EXERCISE GOAL:
Skip every picture. Print each line from the one containing "The height and" through the end of the records below, word for word.

TASK MATERIAL:
▼

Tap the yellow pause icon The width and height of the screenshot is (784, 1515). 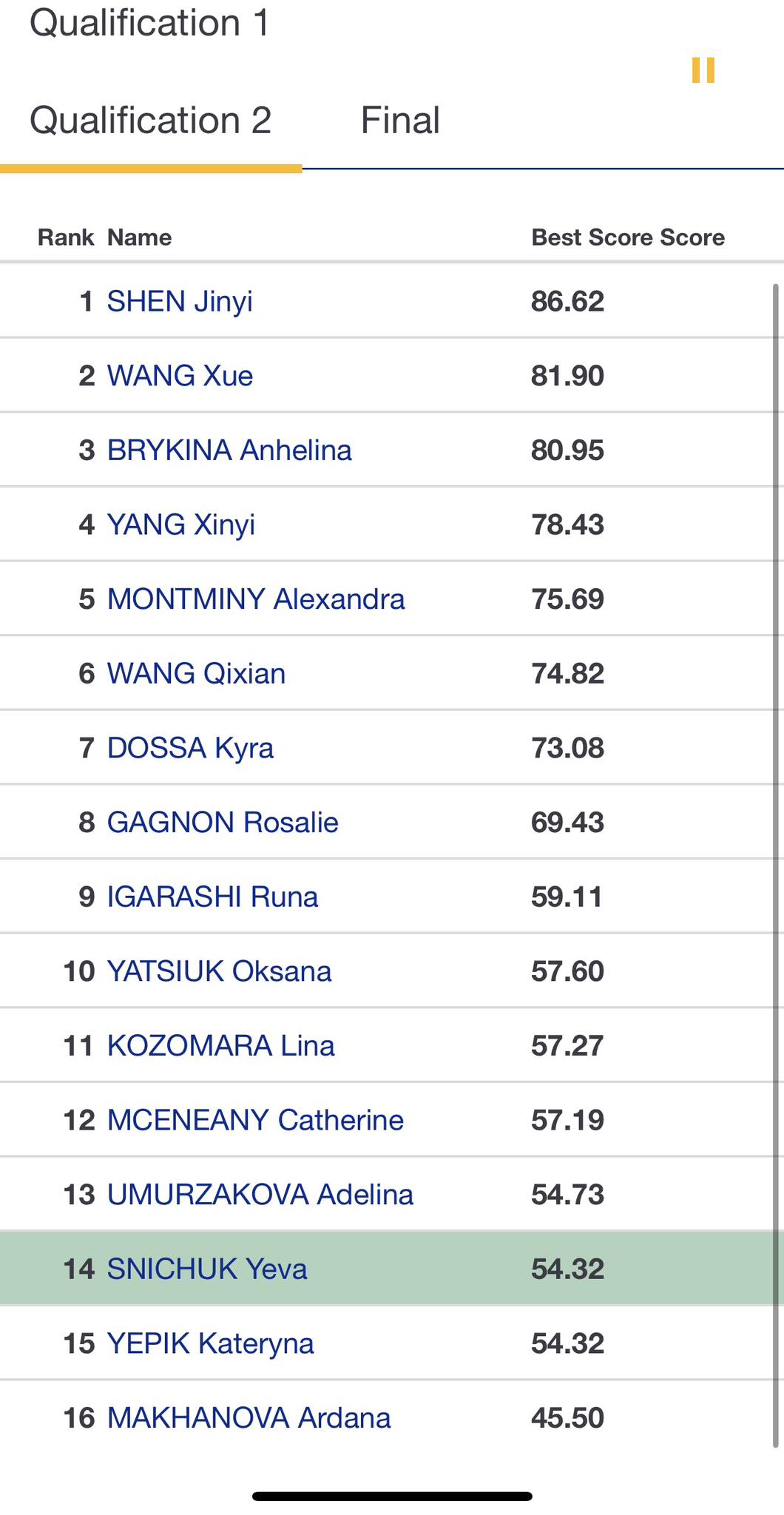pyautogui.click(x=703, y=70)
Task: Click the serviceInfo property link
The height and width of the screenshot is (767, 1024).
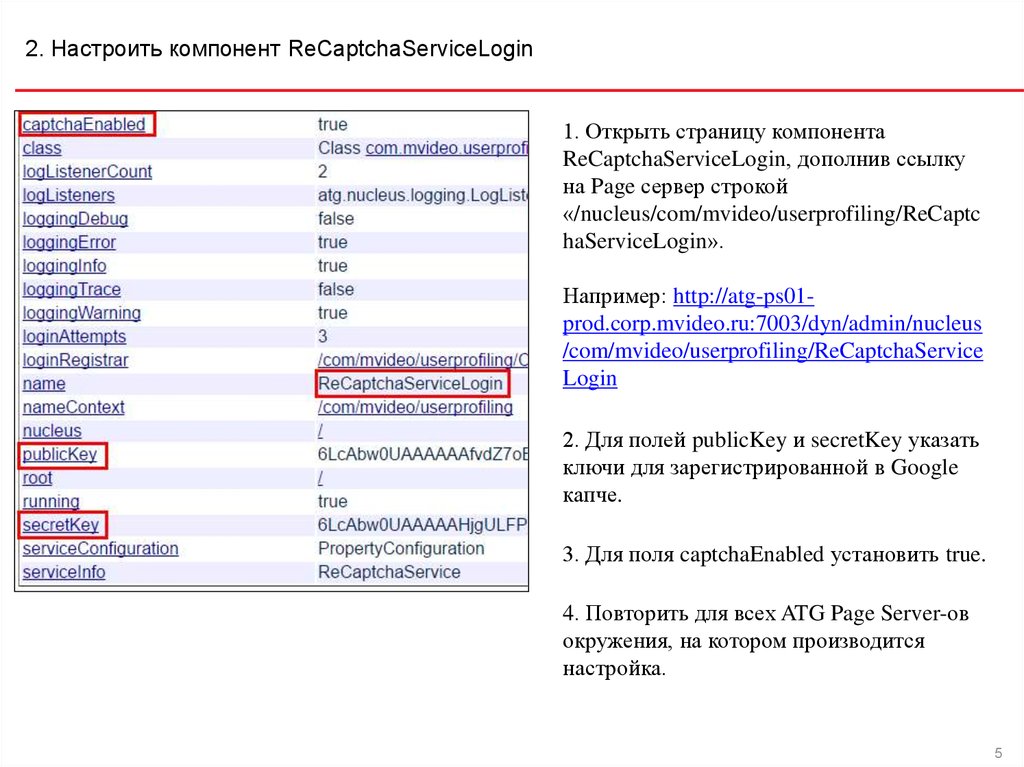Action: pyautogui.click(x=63, y=572)
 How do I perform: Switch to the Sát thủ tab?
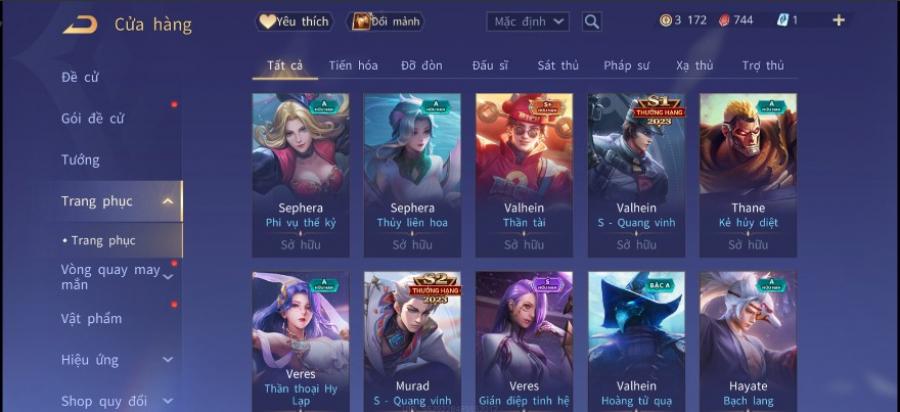[x=558, y=65]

▲

TASK RESPONSE:
The height and width of the screenshot is (767, 1024).
Action: pyautogui.click(x=63, y=572)
 How do I perform: Switch to the Sát thủ tab?
[x=558, y=65]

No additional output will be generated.